As my fellow coach and I said to our team on Saturday, there is no group of girls with whom we would rather lose than this group. We explained that they will likely remember this loss for much longer than they would have remembered a win and that we were so happy to be there with them in defeat. They looked at us stunned and then slowly began to smile as understanding dawned: grown ups can believe in you, can be proud of you, can love you, even in defeat. We then huddled up together as the sun was setting over the windy turf field, the tears already dry on the girls’ cheeks, and we sang our team cheer one more time shouting into the cold air, jumping up and down. We got in the warm car, ate some chocolate and sang karaoke on the long car ride home.

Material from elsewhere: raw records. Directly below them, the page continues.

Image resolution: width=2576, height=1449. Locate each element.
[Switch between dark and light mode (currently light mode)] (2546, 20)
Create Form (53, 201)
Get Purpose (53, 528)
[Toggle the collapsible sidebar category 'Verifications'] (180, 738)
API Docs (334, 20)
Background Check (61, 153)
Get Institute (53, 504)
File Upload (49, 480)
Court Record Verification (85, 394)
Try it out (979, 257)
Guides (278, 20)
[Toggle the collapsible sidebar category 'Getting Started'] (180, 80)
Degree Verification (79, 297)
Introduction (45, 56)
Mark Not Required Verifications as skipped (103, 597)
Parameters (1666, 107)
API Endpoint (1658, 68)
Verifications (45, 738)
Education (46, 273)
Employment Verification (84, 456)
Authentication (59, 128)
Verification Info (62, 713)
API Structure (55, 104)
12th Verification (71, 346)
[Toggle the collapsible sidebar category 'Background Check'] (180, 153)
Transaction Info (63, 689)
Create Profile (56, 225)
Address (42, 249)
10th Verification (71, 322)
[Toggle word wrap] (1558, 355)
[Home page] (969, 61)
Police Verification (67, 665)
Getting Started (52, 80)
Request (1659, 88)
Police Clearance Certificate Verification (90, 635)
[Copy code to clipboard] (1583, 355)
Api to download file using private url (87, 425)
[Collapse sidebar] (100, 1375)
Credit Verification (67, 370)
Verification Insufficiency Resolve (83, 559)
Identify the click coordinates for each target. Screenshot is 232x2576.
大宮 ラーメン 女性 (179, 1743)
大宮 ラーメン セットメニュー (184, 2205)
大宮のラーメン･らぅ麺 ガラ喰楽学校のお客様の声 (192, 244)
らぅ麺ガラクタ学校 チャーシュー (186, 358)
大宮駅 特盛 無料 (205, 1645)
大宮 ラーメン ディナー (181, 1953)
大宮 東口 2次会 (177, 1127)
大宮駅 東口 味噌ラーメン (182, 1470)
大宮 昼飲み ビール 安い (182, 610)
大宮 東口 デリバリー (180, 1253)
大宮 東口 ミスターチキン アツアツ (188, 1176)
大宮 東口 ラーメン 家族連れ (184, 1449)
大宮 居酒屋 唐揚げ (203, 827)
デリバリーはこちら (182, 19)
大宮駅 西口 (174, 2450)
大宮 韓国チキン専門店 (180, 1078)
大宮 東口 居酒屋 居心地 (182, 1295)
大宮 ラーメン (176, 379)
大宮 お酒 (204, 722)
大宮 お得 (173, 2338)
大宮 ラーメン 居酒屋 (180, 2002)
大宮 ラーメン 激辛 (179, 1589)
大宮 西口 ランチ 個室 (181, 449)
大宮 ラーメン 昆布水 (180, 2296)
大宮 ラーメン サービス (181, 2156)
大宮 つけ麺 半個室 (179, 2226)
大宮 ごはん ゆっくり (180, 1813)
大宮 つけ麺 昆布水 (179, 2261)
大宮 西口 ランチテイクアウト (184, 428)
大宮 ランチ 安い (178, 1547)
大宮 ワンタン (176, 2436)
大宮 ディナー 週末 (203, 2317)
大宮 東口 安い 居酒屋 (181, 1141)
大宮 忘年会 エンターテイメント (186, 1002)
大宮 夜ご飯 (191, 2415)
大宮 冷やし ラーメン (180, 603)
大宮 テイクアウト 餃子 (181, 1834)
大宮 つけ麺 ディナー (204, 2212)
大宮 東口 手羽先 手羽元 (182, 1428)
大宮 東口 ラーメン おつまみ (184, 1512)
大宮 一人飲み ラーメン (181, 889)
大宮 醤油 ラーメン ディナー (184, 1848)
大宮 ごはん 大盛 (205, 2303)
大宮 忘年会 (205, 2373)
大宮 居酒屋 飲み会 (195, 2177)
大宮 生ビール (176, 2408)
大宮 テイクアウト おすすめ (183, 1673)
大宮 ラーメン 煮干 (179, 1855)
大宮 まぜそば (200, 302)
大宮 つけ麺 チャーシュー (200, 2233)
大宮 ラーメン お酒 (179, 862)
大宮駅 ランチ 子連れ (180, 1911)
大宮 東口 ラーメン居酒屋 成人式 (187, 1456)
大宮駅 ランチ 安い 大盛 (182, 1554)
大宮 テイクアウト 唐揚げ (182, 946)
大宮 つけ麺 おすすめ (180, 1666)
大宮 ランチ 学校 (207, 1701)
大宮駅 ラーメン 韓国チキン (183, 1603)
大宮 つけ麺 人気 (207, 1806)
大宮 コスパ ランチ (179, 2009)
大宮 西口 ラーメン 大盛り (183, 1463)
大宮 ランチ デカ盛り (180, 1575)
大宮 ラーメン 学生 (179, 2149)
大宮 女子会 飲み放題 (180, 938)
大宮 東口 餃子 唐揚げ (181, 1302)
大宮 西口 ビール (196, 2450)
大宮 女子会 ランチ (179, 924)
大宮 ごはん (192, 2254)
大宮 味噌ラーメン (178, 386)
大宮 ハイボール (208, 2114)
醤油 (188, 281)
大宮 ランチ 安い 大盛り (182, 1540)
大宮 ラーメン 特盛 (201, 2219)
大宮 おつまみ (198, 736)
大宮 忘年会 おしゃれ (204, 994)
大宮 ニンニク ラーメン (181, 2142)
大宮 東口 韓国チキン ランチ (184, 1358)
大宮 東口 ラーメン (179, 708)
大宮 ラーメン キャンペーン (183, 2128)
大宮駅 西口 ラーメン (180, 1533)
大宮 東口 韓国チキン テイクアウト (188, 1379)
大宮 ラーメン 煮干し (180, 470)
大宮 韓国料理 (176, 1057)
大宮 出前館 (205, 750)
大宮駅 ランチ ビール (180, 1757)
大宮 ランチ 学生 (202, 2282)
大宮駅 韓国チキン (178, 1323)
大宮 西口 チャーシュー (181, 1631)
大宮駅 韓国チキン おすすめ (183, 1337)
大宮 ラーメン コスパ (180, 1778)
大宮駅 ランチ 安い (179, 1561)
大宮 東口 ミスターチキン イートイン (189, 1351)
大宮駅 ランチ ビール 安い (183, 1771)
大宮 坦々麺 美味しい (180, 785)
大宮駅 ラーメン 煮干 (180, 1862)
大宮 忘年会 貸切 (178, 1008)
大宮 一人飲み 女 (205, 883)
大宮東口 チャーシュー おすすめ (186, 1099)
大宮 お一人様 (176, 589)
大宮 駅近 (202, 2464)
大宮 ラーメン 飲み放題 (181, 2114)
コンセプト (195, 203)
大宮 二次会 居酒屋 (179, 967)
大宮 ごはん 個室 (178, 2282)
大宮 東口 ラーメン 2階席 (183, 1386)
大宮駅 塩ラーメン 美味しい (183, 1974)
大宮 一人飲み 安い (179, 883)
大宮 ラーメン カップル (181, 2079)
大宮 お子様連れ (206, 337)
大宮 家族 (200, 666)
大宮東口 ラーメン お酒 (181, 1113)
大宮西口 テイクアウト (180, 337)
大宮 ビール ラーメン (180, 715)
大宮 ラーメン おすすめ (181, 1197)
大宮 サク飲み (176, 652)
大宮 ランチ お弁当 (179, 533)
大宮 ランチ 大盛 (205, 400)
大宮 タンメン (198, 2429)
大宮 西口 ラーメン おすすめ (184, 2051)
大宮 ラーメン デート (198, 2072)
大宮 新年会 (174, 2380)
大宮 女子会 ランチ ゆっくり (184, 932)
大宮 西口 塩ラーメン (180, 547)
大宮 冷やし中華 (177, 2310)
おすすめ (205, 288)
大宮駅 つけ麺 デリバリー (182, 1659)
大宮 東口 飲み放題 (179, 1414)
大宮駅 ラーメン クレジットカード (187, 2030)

The next morning, as we prepared for our game that day, I asked the girls those two questions: What are you proud of from yesterday? What would you like to do differently today? They each knew exactly where they’d made mistakes and what they needed to do differently for the next game. Those girls then went out on the field and destroyed the other team. To a girl, they played better than I’ve ever seen them play. They won their game because they had failed and had recovered from that failure. Overnight they grew back stronger because they carried with them the skill of honest self-reflection born of defeat. They were more powerful because they had lost.